Такое развитие событий было вызвано неожиданными дополнительными открытиями, доказавшими существование универсальных постоянных, например скорости света, ограничивающих возможности нашего воздействия на природу. (Неожиданную ситуацию, возникшую в связи с открытием универсальных постоянных, мы обсудим в гл. 7.) В результате физикам пришлось изыскивать новые математические средства, что привело к дальнейшему усложнению соотнесения между восприятием и интерпретацией. Как бы мы ни интерпретировали реальность, ей всегда соответствует некая активная мысленная конструкция. Описания, предоставляемые наукой, не могут быть более отделены от нашей исследовательской деятельности и, таким образом, не могут быть приписаны некоему всеведущему существу.
В канун появления ньютоновского синтеза Джон Донн так оплакивал аристотелевский космос, разрушенный Коперником:
Новые философы все ставят под сомнение,
Стихия грозная — огонь — изъят из обращения.

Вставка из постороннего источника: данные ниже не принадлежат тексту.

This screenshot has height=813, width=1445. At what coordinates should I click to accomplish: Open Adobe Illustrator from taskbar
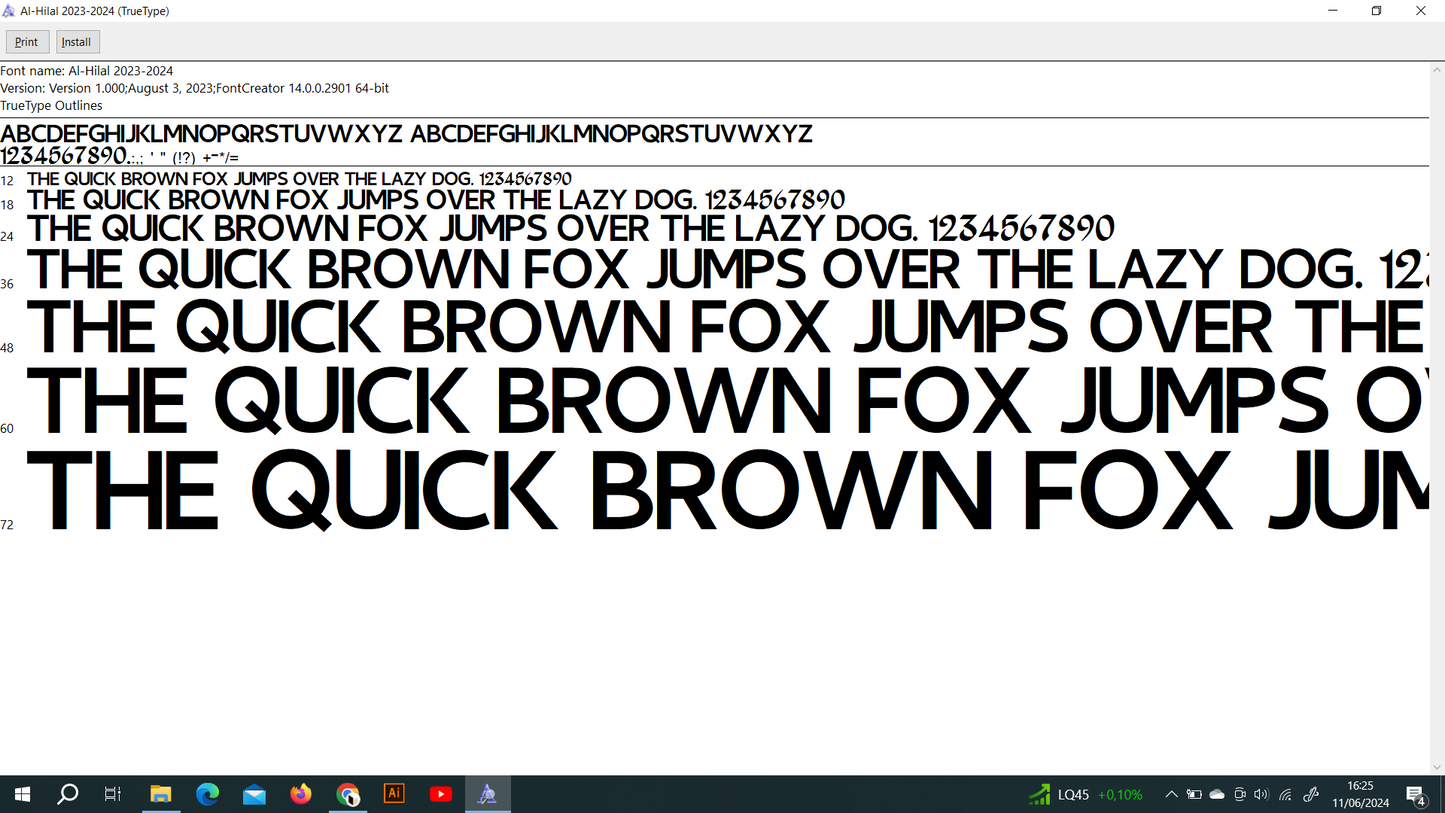(394, 794)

Утратил разум человек — что не было, что было,
Не Солнце кружит круг Земли, Земля —вокруг светила.
Все люди честно признают: пошел весь мир наш прахом,
Когда сломали мудрецы его единым махом.
Повсюду новое ища (сомненье — свет в окошке),
Весь мир разрушили они до камешка, до крошки30.
101
Из руин нашей современной культуры, по-видимому, как и во времена Донна*, можно сложить новую согласованную культуру. Классическая наука, мифическая наука простого пассивного мира, ныне — достояние прошлого. Смертельный удар был нанесен ей не критикой со стороны философов и не смиренным отказом эмпириков от попыток понять мир, а внутренним развитием самой науки.
* Донн Дж. (1572—1631) —английский поэт, творивший в духе эпохи Возрождения. — Прим. Перев.